Ciò detto, l'”oggi a Siviglia, domani a Madrid” non è scontato ma è molto probabile. Perché non si vedono ancora all’orizzonte, i processi in grado di impedirlo. Nell’ordine: l’accettazione da parte dei socialisti di un’ipotesi di grande coalizione con il Ppe; o, al contrario, il consolidamento politico e programmatico dell’alleanza parlamentare che regge il governo Sanchez (Psoe, Podemos, più i catalani e i baschi); e, infine e soprattutto un qualche altolà da parte di Bruxelles.

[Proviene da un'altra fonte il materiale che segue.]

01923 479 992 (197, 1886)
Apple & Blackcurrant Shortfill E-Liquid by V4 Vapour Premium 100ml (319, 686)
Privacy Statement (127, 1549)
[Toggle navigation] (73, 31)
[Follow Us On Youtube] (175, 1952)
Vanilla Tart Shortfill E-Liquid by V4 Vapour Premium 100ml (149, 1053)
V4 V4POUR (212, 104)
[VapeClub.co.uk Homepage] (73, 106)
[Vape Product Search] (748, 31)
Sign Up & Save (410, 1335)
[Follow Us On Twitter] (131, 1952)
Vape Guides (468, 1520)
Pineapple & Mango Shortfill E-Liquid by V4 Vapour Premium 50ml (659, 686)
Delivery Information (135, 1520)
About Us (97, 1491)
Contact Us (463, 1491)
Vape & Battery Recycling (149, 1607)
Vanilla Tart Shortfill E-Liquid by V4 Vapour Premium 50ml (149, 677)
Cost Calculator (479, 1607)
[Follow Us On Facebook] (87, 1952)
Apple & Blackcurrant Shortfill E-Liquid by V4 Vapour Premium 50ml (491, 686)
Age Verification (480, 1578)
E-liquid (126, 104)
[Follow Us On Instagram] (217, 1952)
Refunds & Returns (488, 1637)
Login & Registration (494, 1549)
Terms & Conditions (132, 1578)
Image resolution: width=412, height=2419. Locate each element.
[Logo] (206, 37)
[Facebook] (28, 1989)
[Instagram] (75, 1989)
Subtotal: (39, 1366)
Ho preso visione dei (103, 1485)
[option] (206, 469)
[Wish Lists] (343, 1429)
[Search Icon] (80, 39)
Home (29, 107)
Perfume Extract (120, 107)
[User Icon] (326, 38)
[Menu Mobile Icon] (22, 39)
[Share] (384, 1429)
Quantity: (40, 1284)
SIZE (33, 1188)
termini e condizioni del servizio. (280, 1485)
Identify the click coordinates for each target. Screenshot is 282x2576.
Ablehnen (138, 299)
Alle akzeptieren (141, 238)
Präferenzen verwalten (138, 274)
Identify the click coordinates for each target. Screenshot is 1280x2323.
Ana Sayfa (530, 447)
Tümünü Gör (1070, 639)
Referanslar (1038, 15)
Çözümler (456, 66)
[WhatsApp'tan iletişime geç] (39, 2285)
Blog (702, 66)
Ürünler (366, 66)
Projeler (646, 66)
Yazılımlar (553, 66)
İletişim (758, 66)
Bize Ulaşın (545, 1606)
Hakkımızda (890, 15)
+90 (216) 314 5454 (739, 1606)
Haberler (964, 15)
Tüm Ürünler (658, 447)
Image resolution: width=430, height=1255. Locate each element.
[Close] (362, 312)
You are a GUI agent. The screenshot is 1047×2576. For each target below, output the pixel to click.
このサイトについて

Ora è molto difficile che i popolari (oltretutto diventati minoritari nel centro destra prima in Catalogna, poi in Andalusia) facciano quest’offerta e ancor più che i socialisti l’accettino: tra l’altro l’avevano rifiutata ai tempi di Zapatero e successivamente, sempre fedeli allo schema bipolare; perché mai allora dovrebbero capitolare adesso? Possibile, invece, in sé e per sé, il rafforzamento dell’accordo con Podemos e i nazionalisti catalani e baschi; tenendo presente, però, che questo accordo troverà fortissime resistenze nelle “alte sfere”, in Spagna come in Europa.

Di altolà, infine, neanche a parlarne. Ppe e Ciudadanos sono i beniamini dell’eurogruppo e i fiori all’occhiello dei gruppi parlamentari popolari e liberali di Strasburgo, perché cultori inflessibili dell’ordoliberismo e dell’austerità. Così, non sono considerati né sovranisti né populisti. E’ vero: le carceri spagnole sono piene di politici e di rappresentanti delle istituzioni carcerati preventivamente e minacciati di pene severissime, sempre per reati politici; ma non per colpa bensì per iniziativa della magistratura indipendente (ma eletta dal Parlamento a maggioranza Ppe NdA). E’ vero: la Corte costituzionale ha condannato il governo Rajoy per il suo attacco alle prerogative del Parlamento. E’ vero: ma fermiamoci qui. Perchè a cancellare questo e altro sta il fatto che la destra spagnola difende l’ordine costituito; un ordine in cui la contestazione delle regole fissate dall’eurogruppo è l’unico peccato mortale mentre tutto il resto è, tutt’al più un deplorevole eccesso.